Posted on 11/25/2003 12:15:20 PM PST by yonif

ISTANBUL, Nov 25 (Reuters) - Two young women sit side by side in the waiting room of Haydarpasa station in Istanbul, waiting for a train to take them home to celebrate the Eid al-Fitr holiday at the end of Ramadan with their families.

One, a 24-year-old university student named Sibel Ates, wears jeans, ear-rings and make-up. The other wears an all-encompassing black chador covering her hair and body.

These are the two faces of European Union-candidate Turkey -- an overwhelmingly Muslim country which has been a secular state for more than half a century and which gave the vote to women in 1934, before many European countries.

Four suicide bombings which killed more than 50 people, most of them Muslims, have shocked a country that is often held up by Washington as a shining example of a moderate Muslim democracy.

From the border with Iran in the east to the cosmopolitan metropolis of Istanbul in the west, many Turks are asking themselves how fellow Muslims could have done such a thing as the end of the holiest month in the Muslim calendar approached.

"They killed our own citizens so people are shocked," Ates said. The constant refrain is: "Muslims wouldn't do that."

"It's sinful what these people did. They are not Muslims, no Muslim would murder another person and leave their families to mourn," said 23-year-old Nuriye, lining up with her husband and children at a pay-phone to call her relatives in eastern Turkey.

A few go further, raising conspiracy theories that U.S. or Israeli spies were behind the attacks.

"Coming up with conspiracy theories is the easiest way for us Muslims to escape responsibility," said an editorial in Hurriyet amid national soul-searching at this year's holiday.

Muslim prayer leaders used Tuesday's Eid, or Bayram, sermon to condemn terrorism in the wake of the bombs that targeted two synagogues, the British consulate and London-based HSBC bank.

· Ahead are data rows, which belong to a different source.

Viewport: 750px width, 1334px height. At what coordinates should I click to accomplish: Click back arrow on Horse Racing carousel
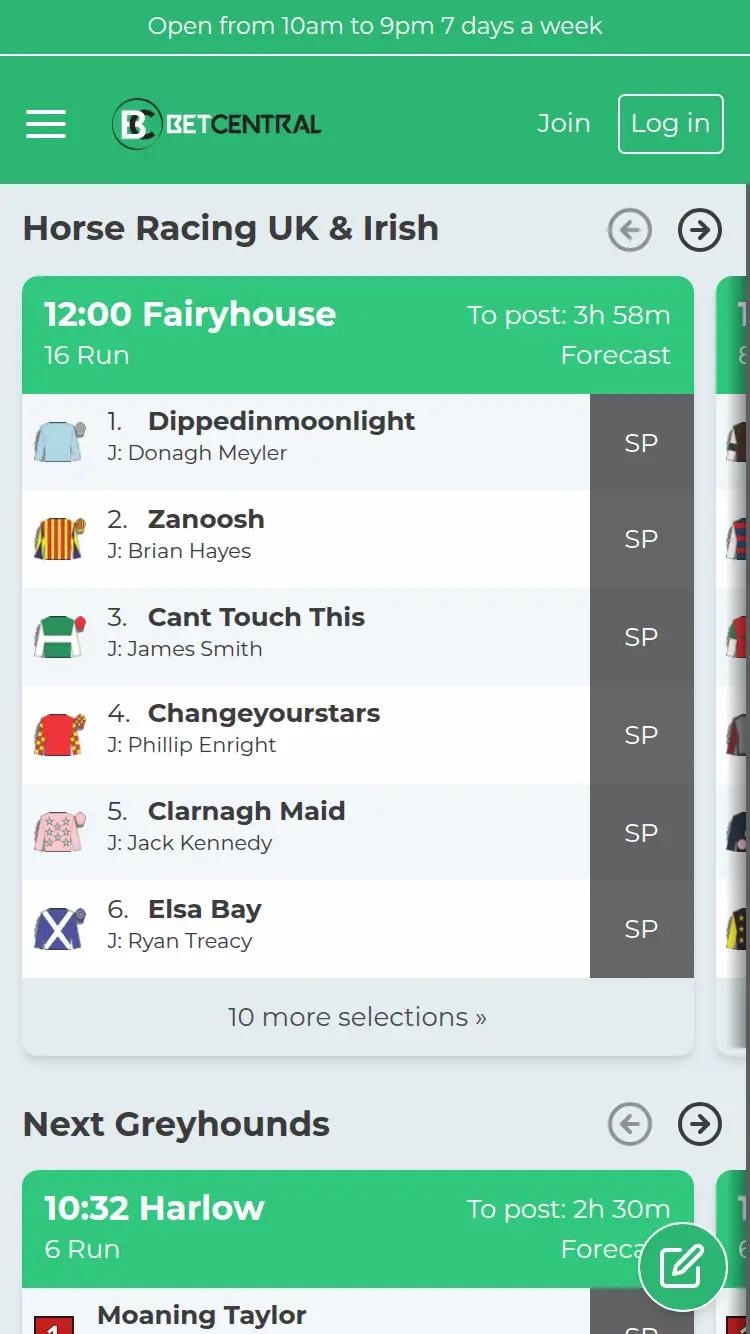click(x=630, y=230)
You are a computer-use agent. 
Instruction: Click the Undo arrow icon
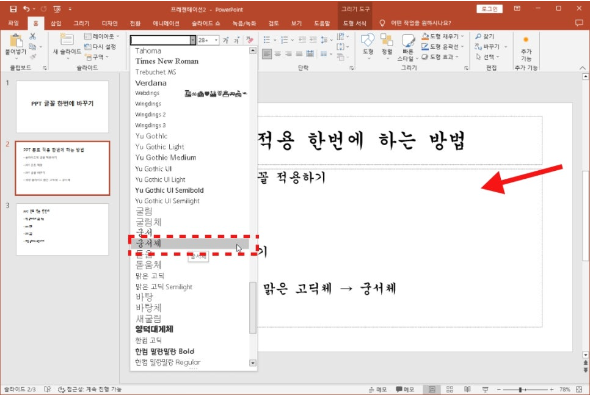pos(26,9)
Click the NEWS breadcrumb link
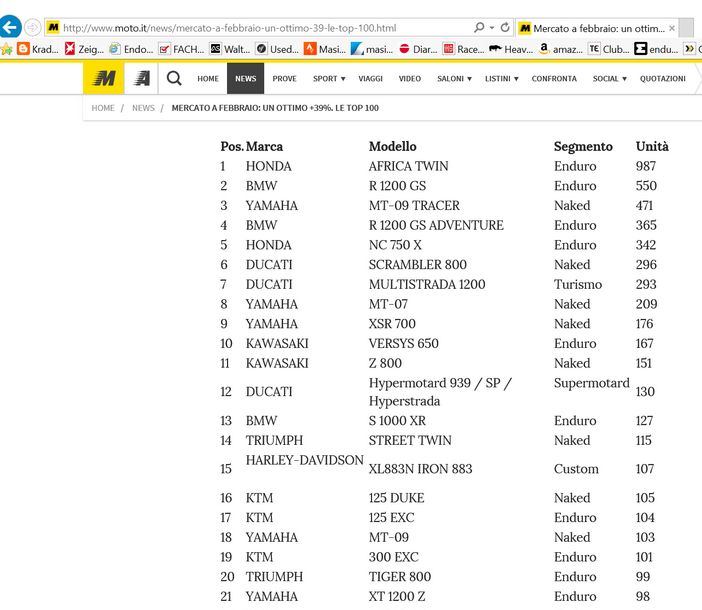This screenshot has height=610, width=702. (x=143, y=108)
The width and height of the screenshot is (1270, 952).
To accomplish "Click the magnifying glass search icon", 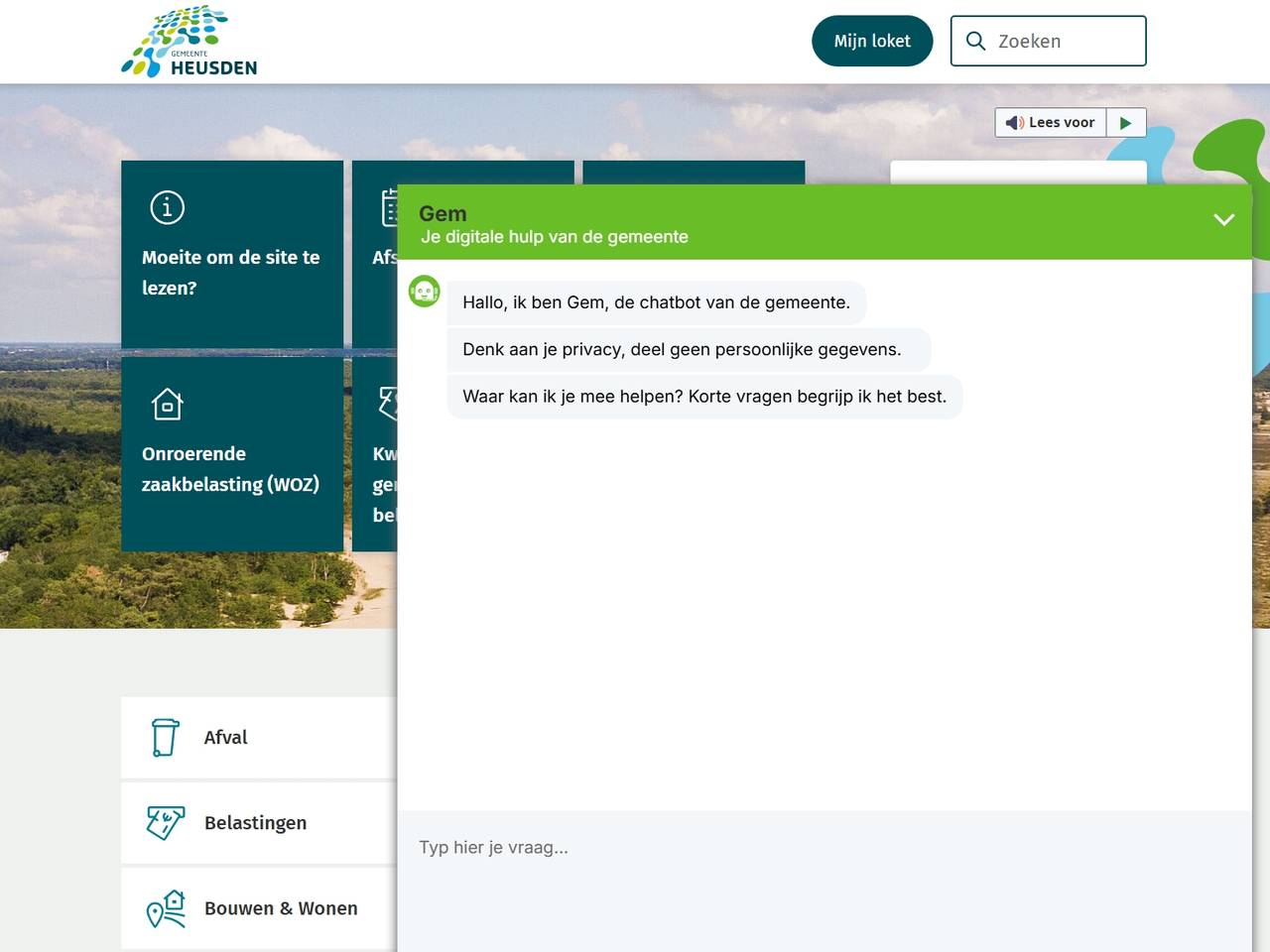I will click(975, 42).
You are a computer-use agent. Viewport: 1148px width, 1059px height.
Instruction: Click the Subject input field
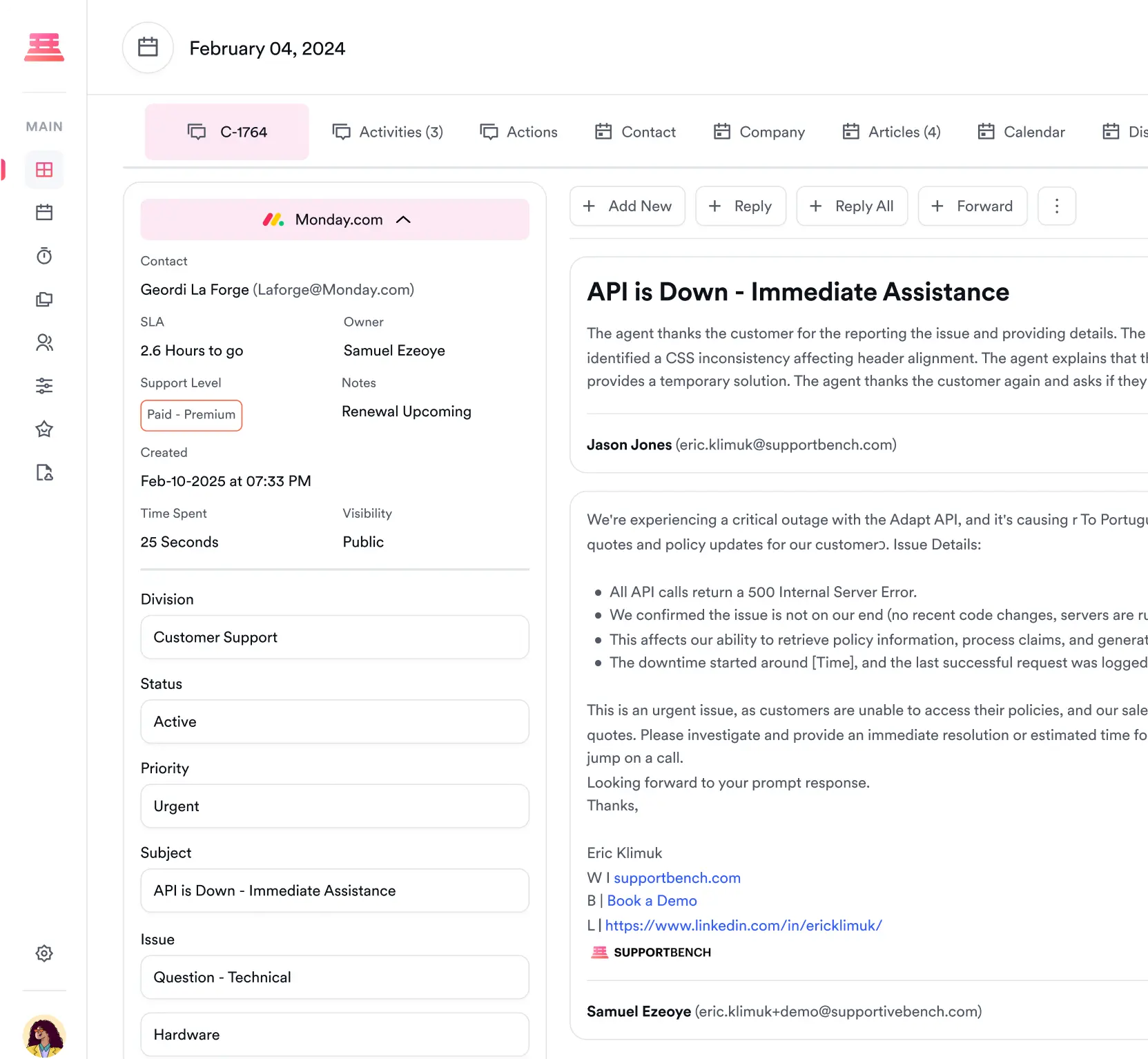click(x=335, y=891)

"Terror, violence and anarchy have no connection whatsoever with Islam," Anatolian news agency quoted the sermon as saying. "Our religion clearly outlaws any kind of anarchy, sedition, enmity, cruelty, torture, terror or violence."

Prime Minister Tayyip Erdogan said Islam had nothing to do with terrorism. "I cannot stand it when I hear the phrase Islamic terrorism," he said at a traditional Bayram breakfast.

A statement purporting to come from an al Qaeda unit claimed responsibility for the attacks which were also claimed by a small Turkish Islamist group acting in the name of al Qaeda.

"They are the Taliban of Turkey, very marginal, a very small minority," Milliyet newspaper columnist Sami Kohen told Reuters.

"Police estimate they are just a handful, just 200-300 supporters of this movement. But you don't need a large army to do this nowadays."

SECULARISM PROVOKES RADICALS

NATO-member Turkey's close links with Washington and Israel made it a target for Islamist extremists. But Kohen said equally important was its status as a secular state founded on strict principles outlawing any moves towards Islamic Sharia law.

Kohen said the Islamic Great Eastern Raiders Front (IBDA-C), the obscure Turkish group that has claimed the bombings, made a habit of attacking monuments to Turkey's founding father Mustafa Kemal Ataturk during the 1980s.

"From the point of view of the Islamic society these people are trying to create, Turkey is a secular society, an open society," said Ilter Turan, professor of political science at Bilgi University in Istanbul.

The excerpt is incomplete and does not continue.